(Passage begins)

There has been a deep communications shift which has occurred with the advent of the internet. We engage with media differently now. Rather than just reading our newspapers and staring at our televisions, we all have the opportunity to be media creators, to create unique visual, audio and written works online. This shift from consumption to creation is key to evolving our relationships with ourselves, each other and the challenges we are facing today.
In order to harness this extraordinary opportunity to better communicate through media we must better understand the verbal and visual design that makes up our daily interactions with the world. Our critical thinking capacity when it comes to media and messaging must become more sophisticated in order to evolve our minds and change the world for the better.
There are still large groups of people, while opinionated about what they see and hear, are not asking: Why have I been presented with this information or image? Is it factual ? Is it healthy ?
Media theorist Douglas Rushkoff explains in his book Life Inc. How The World Became a Corporation and How to Take it Back that today: “People are surrendering their agency. Human beings are under utilizing their cognitive capacity by choice, they would rather have Glenn Beck in charge.” Our motivation to speak on the things that matter to us, to use our agency or power to communicate, has been dulled.
A large majority of humans are not consuming media critically and in turn many are have massive problems detecting propaganda and responding to it directly. The boundaries of our national dialogue on healthcare reform, financial reform and now the BP disaster have been controlled by elite communicators, talking heads who many times have little ability to share their real thoughts when communicating, or more importantly disseminate substantial, factual information to the public on these critical issues.
Because of this our vision of what the world could become is too narrow and traditional. Our sense of imagination about community, understanding and compassion has been directed by contrived verbal and visual dialogues about our place within the ecosystem.
There are so many things we as citizens know should be changed in the world. If we had the opportunity to redesign society, many of us would. I am writing this to tell you that WE CAN REDESIGN SOCIETY. As artists, communicators, designers, filmmakers, we can redesign our mental environment through visual and verbal artistry. If you take nothing else from this writing understand that our consciousness can change from the design of media that surrounds us.
Many of us are displeased with the shallow, highly saturated, consumer culture that has only worsened with every generation ensuring that every child now has a new set of cultural and social stereotypes to fight off and struggle with. Most people’s perception are largely shaped by advertising, media programming on corporate media channels who are literally fueled by the bottom line, the success of their advertisers. The advertising model for media has been a sick experiment gone wrong. It has not fueled creativity through communication mediums but tarnished and molded it’s content into mass propaganda.

(Passage ends)
(Excerpted records begins)

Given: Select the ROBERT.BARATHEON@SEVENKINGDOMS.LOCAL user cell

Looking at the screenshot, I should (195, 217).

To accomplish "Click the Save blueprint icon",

(Excerpted records ends)
(Excerpted records begins)

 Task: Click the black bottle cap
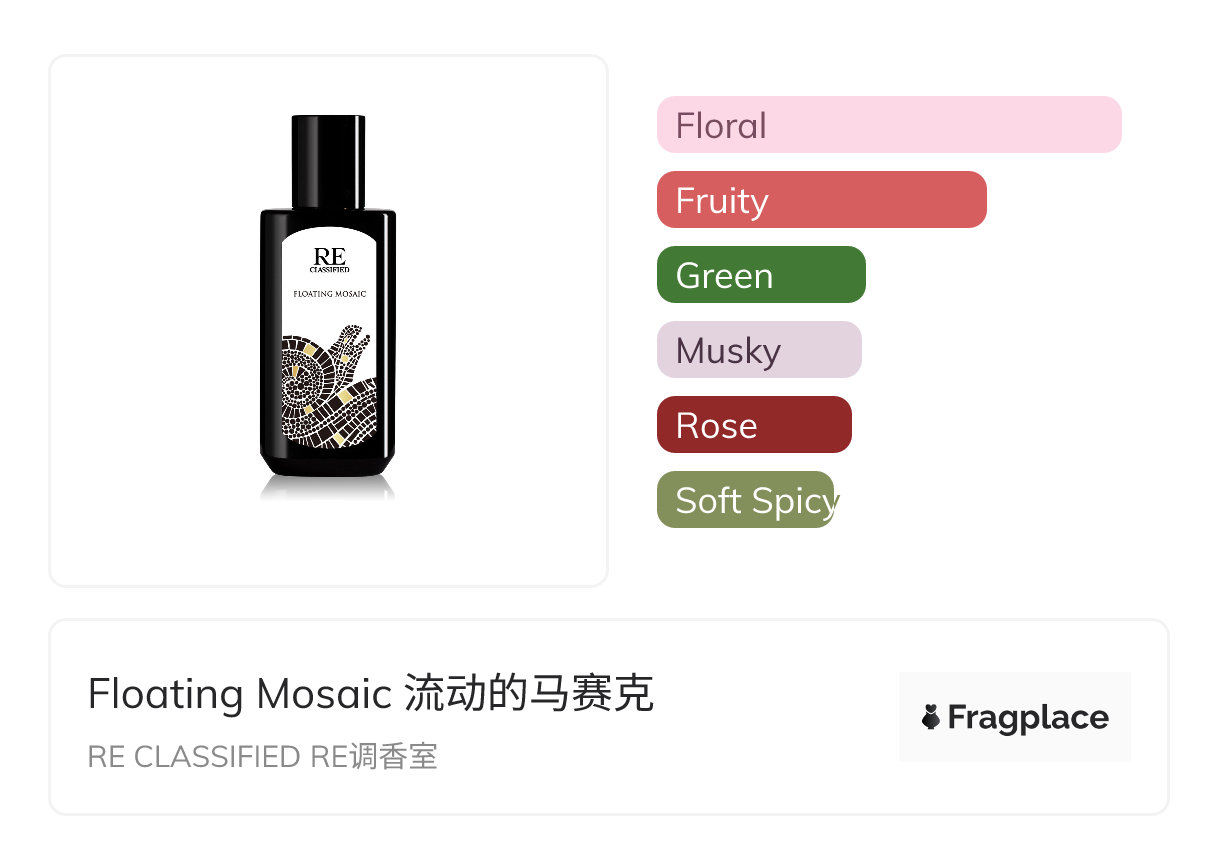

(Excerpted records ends)

*Exercises*
(a) Print the stretch of the media essay from "There are still" through "it healthy ?" word for word.
(b) Carry on the media essay from the point where it stops.

*Answers to the problems*
(a)
There are still large groups of people, while opinionated about what they see and hear, are not asking: Why have I been presented with this information or image? Is it factual ? Is it healthy ?

(b)
Edward Bernays is called the “father of spin” or “public relations”. His vision of marketing to the public was shaped by his cocaine fueled uncle Sigmund Freud. Century of the Self is an excellent documentary which discusses the far reaching effects that Bernays and Freud’s perceptive has had on modern day advertising and propaganda. They brought into this world advertising that centers on the individual, playing off a individuals greed, insecurity and created a culture of wants rather than needs. Products are marketed as a things that can make you a cooler, sexier, better you. This sort of design breeds intolerance, insecurity and materialism.
Destructive design manipulates the truth, encourages ignorance, promotes racism, homophobia, sexism and ageism. This sort of design we see everyday, if people were more media literate we could better understand how destructive this type of design is to our consciousness and our evolution.
Our relationship with our own spirituality, life, death, and environment has been reshaped by media. This is our reality and not necessarily a bad thing, because our own creations and designs are an expression of our spirit. Unfortunately some of the most prominent images in our society our toxic.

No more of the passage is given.